Higher order structures of the cavin proteins

Whereas the HR1 determines cavin–cavin specificity, it is not sufficient to promote the formation of larger complexes required for caveolar formation. Other domains within the cavins are clearly functionally important and, through poorly understood mechanisms, can support the assembly of higher order cavin oligomers (Kovtun et al., 2014). The second putative helical domain of the cavins is HR2, whose sequence can vary in length but is also highly basic in nature. It was found that, in contrast to HR1, HR2 (of Cavin4 at least) is unfolded in isolation. However, when combined with HR1 it adopts an α-helical conformation of unknown topology, presumably driven by self-association established through HR1 trimerisation.

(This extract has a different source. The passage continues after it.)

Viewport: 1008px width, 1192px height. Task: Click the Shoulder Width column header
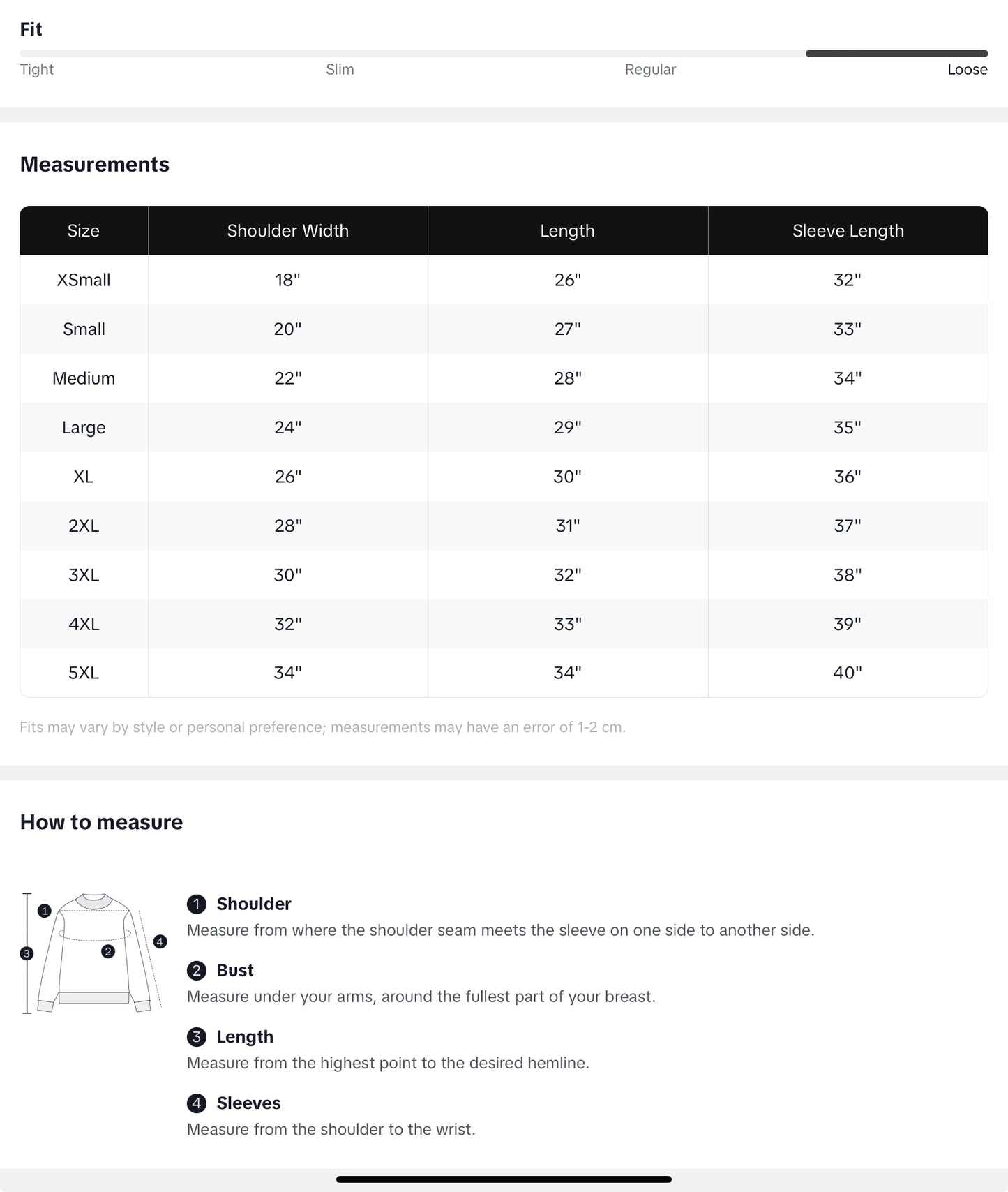pos(287,231)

This increase in secondary structure also coincides with an additional oligomerisation step, yielding a large protein complex with a molecular mass in the sub-MDa range. Interestingly, inclusion of the N- and C-terminal DR1 and DR3 that flank the α-helical core promotes the formation of an even larger assembly that is relatively heterogeneous in size, i.e. ∼1–2 MDa.

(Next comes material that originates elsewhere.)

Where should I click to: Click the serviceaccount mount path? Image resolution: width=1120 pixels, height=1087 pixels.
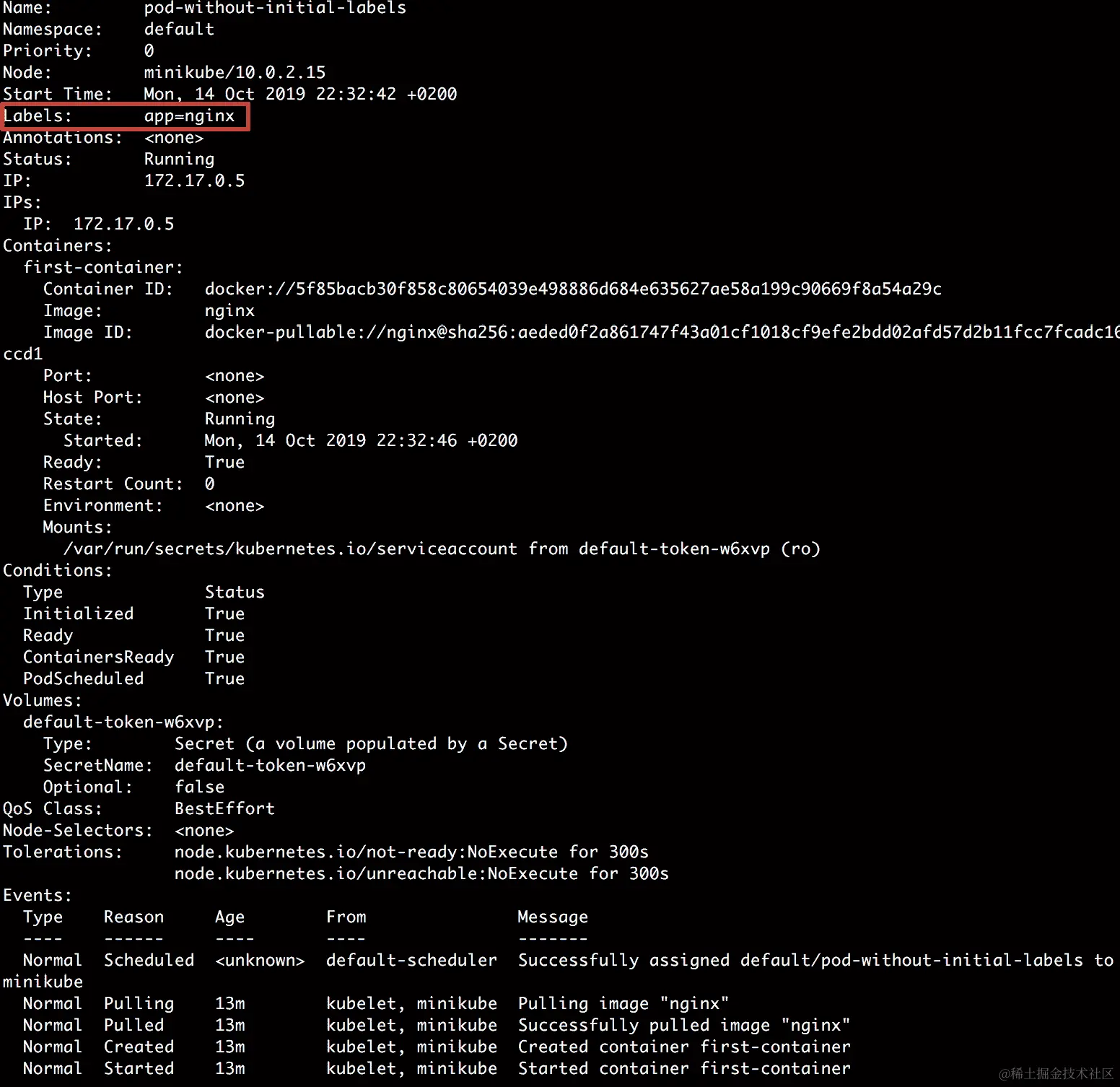point(289,549)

When isolated from bacteria, recombinant cavins are found to co-fractionate with a substantial quantity of lipids (Kovtun et al., 2014). The purified homo-oligomeric protein complexes display relatively isomorphous spherical structures of ∼20–40 nm in diameter. Following gentle crosslinking and detergent extraction, however, the purified cavins are revealed to possess a distinct rod-like structure, ∼23 nm long and 5 nm wide (Fig. 2D) (Kovtun et al., 2014). The size and morphology of these cavin rods is strikingly similar to the striated elements that coat caveolae, as observed in vivo (Ludwig et al., 2013; Rothberg et al., 1992). Furthermore, recent ultra-structural analyses by using EM that focused specifically on the cavins strongly suggest that they adopt peripheral membrane striations on the surface of the caveolar bulbs (Gambin et al., 2014; Ludwig et al., 2013). Altogether, it now seems almost certain that the striated densities that are accepted as a defining feature of caveolae are, in fact, formed by the peripheral membrane-associated cavins, with perhaps much less contribution from the membrane-embedded caveolins as previously assumed.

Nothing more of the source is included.